From: Nuno Souto <nsouto_at_nsw.bigpond.net.au.nospam>
Date: Wed, 12 Jan 2000 12:33:04 GMT
Message-ID: <387c6e56.1309941@news-server>


On Tue, 11 Jan 2000 08:32:59 -0500, "jgroff" <jgroff_at_msn.com> wrote:

>So the only benefit you can get from splitting tables into seperate table
>spaces is the ability to place them on different devices?
>

No. Many more. For example: many databases have tables and indexes with different access/allocation/volatility. If you segregate similar objects (tables/indexes) along these characteristics to the same tablespace, then you get better spread of disk space use. Read-oriented tables also can be segregated (for lack of a better term) into separate tablespaces. Think along the lines: objects with similar space management characteristics and similar access paths can be segregated into their own tablespace.
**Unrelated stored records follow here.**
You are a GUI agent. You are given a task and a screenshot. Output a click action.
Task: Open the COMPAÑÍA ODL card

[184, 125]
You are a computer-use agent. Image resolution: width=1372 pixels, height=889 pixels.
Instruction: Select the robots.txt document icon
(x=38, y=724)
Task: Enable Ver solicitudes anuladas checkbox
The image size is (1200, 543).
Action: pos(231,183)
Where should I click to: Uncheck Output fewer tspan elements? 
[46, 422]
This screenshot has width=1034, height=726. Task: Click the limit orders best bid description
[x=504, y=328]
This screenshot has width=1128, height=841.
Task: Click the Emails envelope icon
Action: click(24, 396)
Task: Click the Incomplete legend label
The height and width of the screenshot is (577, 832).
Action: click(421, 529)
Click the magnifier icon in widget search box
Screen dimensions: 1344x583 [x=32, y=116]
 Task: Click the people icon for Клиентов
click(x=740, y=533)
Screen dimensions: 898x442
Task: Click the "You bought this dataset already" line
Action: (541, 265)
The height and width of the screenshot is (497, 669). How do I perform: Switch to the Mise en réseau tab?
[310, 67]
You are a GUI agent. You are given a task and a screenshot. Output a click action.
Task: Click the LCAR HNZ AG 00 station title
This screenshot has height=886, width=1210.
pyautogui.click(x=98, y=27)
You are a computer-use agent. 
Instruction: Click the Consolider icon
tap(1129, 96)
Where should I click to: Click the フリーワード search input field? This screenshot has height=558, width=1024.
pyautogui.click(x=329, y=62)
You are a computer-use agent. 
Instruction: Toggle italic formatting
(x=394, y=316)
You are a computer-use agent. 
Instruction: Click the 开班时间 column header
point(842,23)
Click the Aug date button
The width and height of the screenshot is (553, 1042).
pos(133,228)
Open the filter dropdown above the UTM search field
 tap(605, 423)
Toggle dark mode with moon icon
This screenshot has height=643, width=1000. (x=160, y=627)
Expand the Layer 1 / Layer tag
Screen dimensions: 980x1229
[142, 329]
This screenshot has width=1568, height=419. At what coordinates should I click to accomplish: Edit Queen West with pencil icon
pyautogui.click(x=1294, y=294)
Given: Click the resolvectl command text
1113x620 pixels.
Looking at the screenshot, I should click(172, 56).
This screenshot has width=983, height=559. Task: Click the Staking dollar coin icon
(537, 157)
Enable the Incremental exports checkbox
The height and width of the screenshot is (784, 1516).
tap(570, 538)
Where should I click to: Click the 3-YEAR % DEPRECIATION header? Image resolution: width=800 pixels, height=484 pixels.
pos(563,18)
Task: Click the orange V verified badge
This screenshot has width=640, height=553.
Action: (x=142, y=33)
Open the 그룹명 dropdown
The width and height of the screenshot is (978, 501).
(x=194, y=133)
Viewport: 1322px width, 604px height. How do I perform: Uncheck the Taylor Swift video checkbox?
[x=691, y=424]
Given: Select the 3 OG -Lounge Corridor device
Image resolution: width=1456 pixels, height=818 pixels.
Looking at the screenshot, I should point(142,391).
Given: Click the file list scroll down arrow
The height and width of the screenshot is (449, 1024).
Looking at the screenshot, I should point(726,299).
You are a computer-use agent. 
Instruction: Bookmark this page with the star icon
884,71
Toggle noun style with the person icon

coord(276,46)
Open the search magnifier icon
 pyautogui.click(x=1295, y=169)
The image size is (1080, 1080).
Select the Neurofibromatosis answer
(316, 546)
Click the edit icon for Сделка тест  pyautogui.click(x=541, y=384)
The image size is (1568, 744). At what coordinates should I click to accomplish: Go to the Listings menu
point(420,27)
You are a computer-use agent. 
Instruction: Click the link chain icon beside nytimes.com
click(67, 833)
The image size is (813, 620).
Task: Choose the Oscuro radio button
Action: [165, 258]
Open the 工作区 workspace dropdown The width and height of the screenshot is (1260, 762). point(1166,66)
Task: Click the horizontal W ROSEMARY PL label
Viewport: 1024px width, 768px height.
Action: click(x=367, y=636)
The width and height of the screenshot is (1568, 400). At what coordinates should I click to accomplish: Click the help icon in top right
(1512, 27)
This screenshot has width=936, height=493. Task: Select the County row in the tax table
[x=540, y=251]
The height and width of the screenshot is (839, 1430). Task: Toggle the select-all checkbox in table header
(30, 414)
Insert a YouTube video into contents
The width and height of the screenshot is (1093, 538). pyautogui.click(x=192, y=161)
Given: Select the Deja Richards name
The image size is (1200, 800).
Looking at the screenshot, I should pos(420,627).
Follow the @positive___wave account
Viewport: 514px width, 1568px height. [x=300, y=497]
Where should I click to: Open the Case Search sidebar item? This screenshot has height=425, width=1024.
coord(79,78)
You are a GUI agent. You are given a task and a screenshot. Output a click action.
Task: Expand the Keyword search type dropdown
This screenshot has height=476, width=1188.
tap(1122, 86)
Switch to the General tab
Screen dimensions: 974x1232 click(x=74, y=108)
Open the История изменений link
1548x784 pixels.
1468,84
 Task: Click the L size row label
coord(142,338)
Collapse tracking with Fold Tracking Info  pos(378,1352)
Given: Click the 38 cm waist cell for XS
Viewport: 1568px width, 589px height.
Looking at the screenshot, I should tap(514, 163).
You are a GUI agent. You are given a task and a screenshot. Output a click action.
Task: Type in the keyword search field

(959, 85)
This allows for better use of the allocated disk space.

Another thing that is quite popular is to segregate by size. Have smaller objects live in a "small-object" tablespace, medium and large. That helps too.  

Of course, when you have multiple schemas in a single instance, then it helps to allocate each schema to its own set of tablespaces. Considerations here are recoverability and access.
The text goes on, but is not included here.